Material shown
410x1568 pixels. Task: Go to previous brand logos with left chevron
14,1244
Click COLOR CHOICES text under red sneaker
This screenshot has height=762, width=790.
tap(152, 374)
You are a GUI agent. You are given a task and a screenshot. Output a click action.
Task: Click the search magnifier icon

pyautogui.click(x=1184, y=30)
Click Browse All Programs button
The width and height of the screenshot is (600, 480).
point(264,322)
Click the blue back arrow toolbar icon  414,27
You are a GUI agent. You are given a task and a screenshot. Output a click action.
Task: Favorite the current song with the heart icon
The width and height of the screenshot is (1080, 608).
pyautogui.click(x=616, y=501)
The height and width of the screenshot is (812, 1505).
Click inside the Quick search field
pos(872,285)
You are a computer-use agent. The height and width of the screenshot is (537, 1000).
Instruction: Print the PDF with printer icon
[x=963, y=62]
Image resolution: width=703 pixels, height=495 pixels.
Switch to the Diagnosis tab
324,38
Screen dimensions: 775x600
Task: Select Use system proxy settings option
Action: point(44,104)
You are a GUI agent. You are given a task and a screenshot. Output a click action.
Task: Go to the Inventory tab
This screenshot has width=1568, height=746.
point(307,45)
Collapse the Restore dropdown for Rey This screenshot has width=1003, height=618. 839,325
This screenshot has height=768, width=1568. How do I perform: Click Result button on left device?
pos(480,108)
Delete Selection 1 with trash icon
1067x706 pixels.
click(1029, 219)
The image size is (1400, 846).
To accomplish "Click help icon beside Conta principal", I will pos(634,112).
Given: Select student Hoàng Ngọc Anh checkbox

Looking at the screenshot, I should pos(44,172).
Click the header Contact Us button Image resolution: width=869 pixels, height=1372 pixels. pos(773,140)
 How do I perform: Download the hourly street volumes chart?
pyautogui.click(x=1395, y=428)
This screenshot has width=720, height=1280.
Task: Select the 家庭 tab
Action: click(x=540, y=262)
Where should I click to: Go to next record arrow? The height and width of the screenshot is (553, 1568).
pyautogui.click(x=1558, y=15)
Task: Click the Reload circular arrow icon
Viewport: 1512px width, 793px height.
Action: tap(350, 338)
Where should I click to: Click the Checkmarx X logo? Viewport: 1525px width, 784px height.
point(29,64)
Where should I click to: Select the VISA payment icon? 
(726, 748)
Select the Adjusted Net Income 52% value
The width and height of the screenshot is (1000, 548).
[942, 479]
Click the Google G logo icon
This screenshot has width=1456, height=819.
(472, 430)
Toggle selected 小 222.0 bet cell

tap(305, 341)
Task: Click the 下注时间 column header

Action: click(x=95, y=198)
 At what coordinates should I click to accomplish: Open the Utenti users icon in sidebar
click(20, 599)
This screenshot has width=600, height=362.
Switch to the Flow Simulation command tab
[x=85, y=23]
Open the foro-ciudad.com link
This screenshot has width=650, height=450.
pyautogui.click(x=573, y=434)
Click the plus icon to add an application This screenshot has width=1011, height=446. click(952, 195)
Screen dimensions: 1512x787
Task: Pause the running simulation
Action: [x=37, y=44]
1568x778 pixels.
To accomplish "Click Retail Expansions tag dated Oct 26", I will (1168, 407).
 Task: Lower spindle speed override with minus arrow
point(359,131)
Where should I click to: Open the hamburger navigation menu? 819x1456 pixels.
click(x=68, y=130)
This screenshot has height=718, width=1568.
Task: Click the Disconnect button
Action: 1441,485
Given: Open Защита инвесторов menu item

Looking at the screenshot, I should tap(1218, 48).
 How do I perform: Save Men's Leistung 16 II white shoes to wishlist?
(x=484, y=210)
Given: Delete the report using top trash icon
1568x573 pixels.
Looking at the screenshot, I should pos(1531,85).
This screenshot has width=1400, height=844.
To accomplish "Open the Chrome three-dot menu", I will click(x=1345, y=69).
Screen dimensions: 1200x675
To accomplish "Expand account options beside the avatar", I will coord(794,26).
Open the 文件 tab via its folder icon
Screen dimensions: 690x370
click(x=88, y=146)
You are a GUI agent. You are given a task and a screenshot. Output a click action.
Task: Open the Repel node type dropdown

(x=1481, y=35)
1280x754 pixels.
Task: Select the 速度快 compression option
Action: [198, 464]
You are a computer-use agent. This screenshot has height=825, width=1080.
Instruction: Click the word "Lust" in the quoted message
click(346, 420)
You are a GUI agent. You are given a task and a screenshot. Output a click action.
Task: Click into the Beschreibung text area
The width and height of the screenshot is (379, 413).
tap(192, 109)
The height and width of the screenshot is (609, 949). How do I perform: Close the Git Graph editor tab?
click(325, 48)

Problem to work on
Repeat every one of the rows above verbatim, keeping each line as it is.

Solution to the problem
410x1568 pixels. Task: Go to previous brand logos with left chevron
14,1244
Click COLOR CHOICES text under red sneaker
This screenshot has height=762, width=790.
tap(152, 374)
You are a GUI agent. You are given a task and a screenshot. Output a click action.
Task: Click the search magnifier icon

pyautogui.click(x=1184, y=30)
Click Browse All Programs button
The width and height of the screenshot is (600, 480).
point(264,322)
Click the blue back arrow toolbar icon  414,27
You are a GUI agent. You are given a task and a screenshot. Output a click action.
Task: Favorite the current song with the heart icon
The width and height of the screenshot is (1080, 608).
pyautogui.click(x=616, y=501)
The height and width of the screenshot is (812, 1505).
Click inside the Quick search field
pos(872,285)
You are a computer-use agent. The height and width of the screenshot is (537, 1000).
Instruction: Print the PDF with printer icon
[x=963, y=62]
Image resolution: width=703 pixels, height=495 pixels.
Switch to the Diagnosis tab
324,38
Screen dimensions: 775x600
Task: Select Use system proxy settings option
Action: point(44,104)
You are a GUI agent. You are given a task and a screenshot. Output a click action.
Task: Go to the Inventory tab
This screenshot has width=1568, height=746.
point(307,45)
Collapse the Restore dropdown for Rey This screenshot has width=1003, height=618. 839,325
This screenshot has height=768, width=1568. How do I perform: Click Result button on left device?
pos(480,108)
Delete Selection 1 with trash icon
1067x706 pixels.
click(1029, 219)
The image size is (1400, 846).
To accomplish "Click help icon beside Conta principal", I will pos(634,112).
Given: Select student Hoàng Ngọc Anh checkbox

Looking at the screenshot, I should pos(44,172).
Click the header Contact Us button Image resolution: width=869 pixels, height=1372 pixels. pos(773,140)
 How do I perform: Download the hourly street volumes chart?
pyautogui.click(x=1395, y=428)
This screenshot has width=720, height=1280.
Task: Select the 家庭 tab
Action: click(x=540, y=262)
Where should I click to: Go to next record arrow? The height and width of the screenshot is (553, 1568).
pyautogui.click(x=1558, y=15)
Task: Click the Reload circular arrow icon
Viewport: 1512px width, 793px height.
Action: tap(350, 338)
Where should I click to: Click the Checkmarx X logo? Viewport: 1525px width, 784px height.
point(29,64)
Where should I click to: Select the VISA payment icon? 
(726, 748)
Select the Adjusted Net Income 52% value
The width and height of the screenshot is (1000, 548).
[942, 479]
Click the Google G logo icon
This screenshot has width=1456, height=819.
(472, 430)
Toggle selected 小 222.0 bet cell

tap(305, 341)
Task: Click the 下注时间 column header

Action: click(x=95, y=198)
 At what coordinates should I click to accomplish: Open the Utenti users icon in sidebar
click(20, 599)
This screenshot has width=600, height=362.
Switch to the Flow Simulation command tab
[x=85, y=23]
Open the foro-ciudad.com link
This screenshot has width=650, height=450.
pyautogui.click(x=573, y=434)
Click the plus icon to add an application This screenshot has width=1011, height=446. click(952, 195)
Screen dimensions: 1512x787
Task: Pause the running simulation
Action: [x=37, y=44]
1568x778 pixels.
To accomplish "Click Retail Expansions tag dated Oct 26", I will (1168, 407).
 Task: Lower spindle speed override with minus arrow
point(359,131)
Where should I click to: Open the hamburger navigation menu? 819x1456 pixels.
click(x=68, y=130)
This screenshot has height=718, width=1568.
Task: Click the Disconnect button
Action: 1441,485
Given: Open Защита инвесторов menu item

Looking at the screenshot, I should tap(1218, 48).
 How do I perform: Save Men's Leistung 16 II white shoes to wishlist?
(x=484, y=210)
Given: Delete the report using top trash icon
1568x573 pixels.
Looking at the screenshot, I should pos(1531,85).
This screenshot has width=1400, height=844.
To accomplish "Open the Chrome three-dot menu", I will click(x=1345, y=69).
Screen dimensions: 1200x675
To accomplish "Expand account options beside the avatar", I will coord(794,26).
Open the 文件 tab via its folder icon
Screen dimensions: 690x370
click(x=88, y=146)
You are a GUI agent. You are given a task and a screenshot. Output a click action.
Task: Open the Repel node type dropdown

(x=1481, y=35)
1280x754 pixels.
Task: Select the 速度快 compression option
Action: [198, 464]
You are a computer-use agent. This screenshot has height=825, width=1080.
Instruction: Click the word "Lust" in the quoted message
click(346, 420)
You are a GUI agent. You are given a task and a screenshot. Output a click action.
Task: Click into the Beschreibung text area
The width and height of the screenshot is (379, 413).
tap(192, 109)
The height and width of the screenshot is (609, 949). How do I perform: Close the Git Graph editor tab?
click(325, 48)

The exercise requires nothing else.